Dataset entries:

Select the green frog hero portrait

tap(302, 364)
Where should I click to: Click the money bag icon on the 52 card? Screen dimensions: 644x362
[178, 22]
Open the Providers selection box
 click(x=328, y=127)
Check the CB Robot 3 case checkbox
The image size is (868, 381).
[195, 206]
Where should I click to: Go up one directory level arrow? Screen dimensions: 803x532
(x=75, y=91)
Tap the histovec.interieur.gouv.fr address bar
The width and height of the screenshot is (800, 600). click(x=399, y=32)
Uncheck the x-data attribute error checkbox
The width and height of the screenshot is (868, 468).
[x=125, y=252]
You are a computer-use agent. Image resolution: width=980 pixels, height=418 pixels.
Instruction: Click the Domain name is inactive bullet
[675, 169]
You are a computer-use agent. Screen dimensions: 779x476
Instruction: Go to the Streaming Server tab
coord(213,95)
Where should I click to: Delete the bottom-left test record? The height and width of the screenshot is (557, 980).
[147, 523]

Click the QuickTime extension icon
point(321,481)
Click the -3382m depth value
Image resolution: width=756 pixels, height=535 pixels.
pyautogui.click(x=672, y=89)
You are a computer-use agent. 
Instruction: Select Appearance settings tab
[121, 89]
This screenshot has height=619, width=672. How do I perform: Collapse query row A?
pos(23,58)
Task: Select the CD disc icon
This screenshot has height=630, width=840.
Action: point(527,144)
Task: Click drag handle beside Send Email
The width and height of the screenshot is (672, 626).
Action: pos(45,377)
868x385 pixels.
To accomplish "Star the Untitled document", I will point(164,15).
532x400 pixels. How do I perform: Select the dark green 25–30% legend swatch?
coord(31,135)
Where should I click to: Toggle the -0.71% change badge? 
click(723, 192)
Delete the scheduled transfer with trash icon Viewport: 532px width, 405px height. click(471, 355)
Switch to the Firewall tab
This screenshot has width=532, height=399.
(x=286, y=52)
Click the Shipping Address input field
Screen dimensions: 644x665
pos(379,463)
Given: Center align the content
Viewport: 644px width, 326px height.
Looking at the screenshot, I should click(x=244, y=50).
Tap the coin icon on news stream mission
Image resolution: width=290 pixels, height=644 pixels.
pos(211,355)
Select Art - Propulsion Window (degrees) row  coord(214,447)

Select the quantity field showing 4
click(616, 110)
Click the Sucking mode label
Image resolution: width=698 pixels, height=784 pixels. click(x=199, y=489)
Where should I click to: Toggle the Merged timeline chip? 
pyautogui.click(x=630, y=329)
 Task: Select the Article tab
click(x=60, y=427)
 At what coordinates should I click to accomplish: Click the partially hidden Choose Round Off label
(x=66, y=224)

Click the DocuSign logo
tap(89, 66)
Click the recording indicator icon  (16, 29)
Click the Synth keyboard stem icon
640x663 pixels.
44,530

→ **Task**:
The word to find is "agent". Copy every line of the records that holds it.

→ **Result**:
You are a computer-use agent. Image resolution: width=980 pixels, height=418 pixels.
You are a computer-use agent. Screen dimensions: 779x476
You are a computer-use agent. 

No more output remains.